*Work required:* Rewrite the lines below as a numbered list, omitting any blank lines.

****

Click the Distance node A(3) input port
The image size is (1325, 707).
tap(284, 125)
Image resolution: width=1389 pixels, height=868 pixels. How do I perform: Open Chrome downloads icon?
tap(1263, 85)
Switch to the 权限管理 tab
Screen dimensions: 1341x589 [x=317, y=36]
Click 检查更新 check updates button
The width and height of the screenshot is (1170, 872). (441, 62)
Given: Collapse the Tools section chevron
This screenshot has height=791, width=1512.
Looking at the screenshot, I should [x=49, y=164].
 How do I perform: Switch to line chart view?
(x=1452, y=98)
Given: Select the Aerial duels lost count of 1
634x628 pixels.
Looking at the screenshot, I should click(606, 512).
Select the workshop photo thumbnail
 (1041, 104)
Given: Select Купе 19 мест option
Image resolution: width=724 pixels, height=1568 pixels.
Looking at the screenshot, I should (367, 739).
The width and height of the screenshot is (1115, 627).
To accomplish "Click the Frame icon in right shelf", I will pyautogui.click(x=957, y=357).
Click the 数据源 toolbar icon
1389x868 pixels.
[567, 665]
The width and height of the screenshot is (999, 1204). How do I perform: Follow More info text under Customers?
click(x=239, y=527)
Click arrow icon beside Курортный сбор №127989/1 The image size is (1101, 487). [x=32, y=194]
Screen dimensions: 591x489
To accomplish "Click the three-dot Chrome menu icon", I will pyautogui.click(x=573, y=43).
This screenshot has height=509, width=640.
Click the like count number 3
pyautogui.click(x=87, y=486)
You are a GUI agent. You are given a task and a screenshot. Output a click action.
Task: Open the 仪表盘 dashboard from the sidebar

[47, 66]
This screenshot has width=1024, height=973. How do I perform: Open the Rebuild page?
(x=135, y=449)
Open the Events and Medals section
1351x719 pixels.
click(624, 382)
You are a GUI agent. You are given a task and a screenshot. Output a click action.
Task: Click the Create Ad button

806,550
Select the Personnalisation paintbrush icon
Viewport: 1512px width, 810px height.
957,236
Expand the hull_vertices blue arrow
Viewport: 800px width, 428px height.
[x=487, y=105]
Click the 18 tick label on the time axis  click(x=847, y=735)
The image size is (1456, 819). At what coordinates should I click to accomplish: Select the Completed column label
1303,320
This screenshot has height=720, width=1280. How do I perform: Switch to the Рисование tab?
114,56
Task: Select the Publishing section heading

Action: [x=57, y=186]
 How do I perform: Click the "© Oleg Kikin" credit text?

****

*Correct result:*
1. Click the Distance node A(3) input port
2. The image size is (1325, 707).
3. tap(284, 125)
4. Image resolution: width=1389 pixels, height=868 pixels. How do I perform: Open Chrome downloads icon?
5. tap(1263, 85)
6. Switch to the 权限管理 tab
7. Screen dimensions: 1341x589 [x=317, y=36]
8. Click 检查更新 check updates button
9. The width and height of the screenshot is (1170, 872). (441, 62)
10. Given: Collapse the Tools section chevron
11. This screenshot has height=791, width=1512.
12. Looking at the screenshot, I should [x=49, y=164].
13.  How do I perform: Switch to line chart view?
14. (x=1452, y=98)
15. Given: Select the Aerial duels lost count of 1
16. 634x628 pixels.
17. Looking at the screenshot, I should click(606, 512).
18. Select the workshop photo thumbnail
19.  (1041, 104)
20. Given: Select Купе 19 мест option
21. Image resolution: width=724 pixels, height=1568 pixels.
22. Looking at the screenshot, I should (367, 739).
23. The width and height of the screenshot is (1115, 627).
24. To accomplish "Click the Frame icon in right shelf", I will pyautogui.click(x=957, y=357).
25. Click the 数据源 toolbar icon
26. 1389x868 pixels.
27. [567, 665]
28. The width and height of the screenshot is (999, 1204). How do I perform: Follow More info text under Customers?
29. click(x=239, y=527)
30. Click arrow icon beside Курортный сбор №127989/1 The image size is (1101, 487). [x=32, y=194]
31. Screen dimensions: 591x489
32. To accomplish "Click the three-dot Chrome menu icon", I will pyautogui.click(x=573, y=43).
33. This screenshot has height=509, width=640.
34. Click the like count number 3
35. pyautogui.click(x=87, y=486)
36. You are a GUI agent. You are given a task and a screenshot. Output a click action.
37. Task: Open the 仪表盘 dashboard from the sidebar
38. [47, 66]
39. This screenshot has width=1024, height=973. How do I perform: Open the Rebuild page?
40. (x=135, y=449)
41. Open the Events and Medals section
42. 1351x719 pixels.
43. click(624, 382)
44. You are a GUI agent. You are given a task and a screenshot. Output a click action.
45. Task: Click the Create Ad button
46. 806,550
47. Select the Personnalisation paintbrush icon
48. Viewport: 1512px width, 810px height.
49. 957,236
50. Expand the hull_vertices blue arrow
51. Viewport: 800px width, 428px height.
52. [x=487, y=105]
53. Click the 18 tick label on the time axis  click(x=847, y=735)
54. The image size is (1456, 819). At what coordinates should I click to accomplish: Select the Completed column label
55. 1303,320
56. This screenshot has height=720, width=1280. How do I perform: Switch to the Рисование tab?
57. 114,56
58. Task: Select the Publishing section heading
59. Action: [x=57, y=186]
60.  How do I perform: Click the "© Oleg Kikin" credit text?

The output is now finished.